_Extracted entries_

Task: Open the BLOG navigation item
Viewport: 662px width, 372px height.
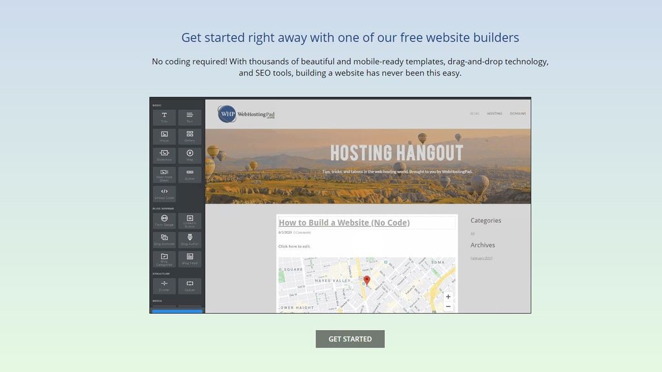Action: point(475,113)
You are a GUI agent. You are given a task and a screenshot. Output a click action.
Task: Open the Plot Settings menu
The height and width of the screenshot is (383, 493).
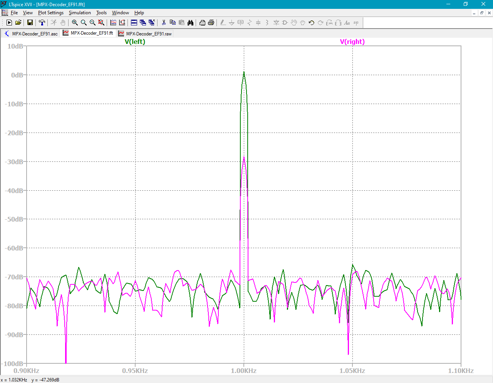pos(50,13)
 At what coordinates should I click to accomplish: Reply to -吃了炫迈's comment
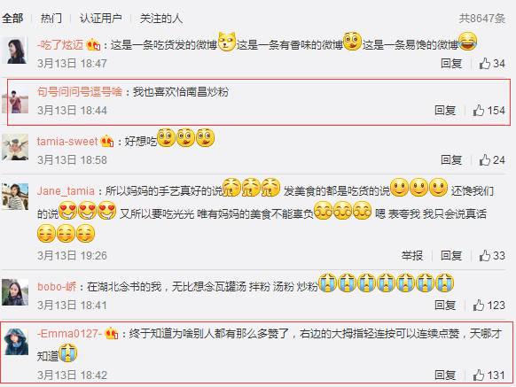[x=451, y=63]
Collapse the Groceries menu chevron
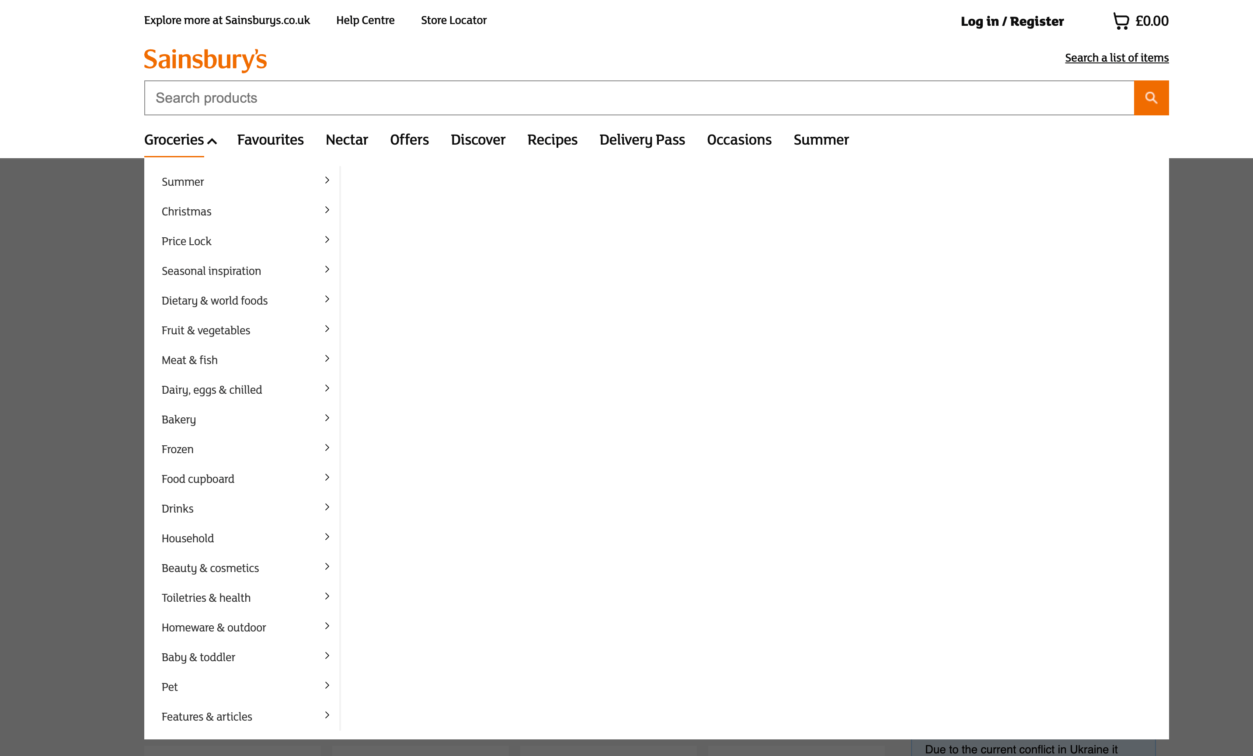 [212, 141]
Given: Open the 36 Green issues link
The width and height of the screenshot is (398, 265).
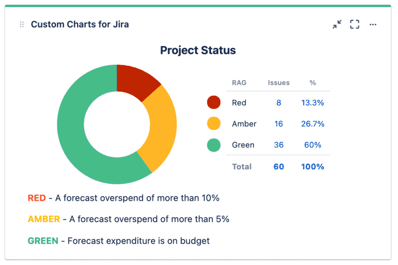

_Task details_
Could you give the lines from the one with "Given: Open the 36 Green issues link" through the end of the records as a numbered list, with blank lines and pictures left out?

_Answer to this problem_
1. Given: Open the 36 Green issues link
2. The width and height of the screenshot is (398, 265).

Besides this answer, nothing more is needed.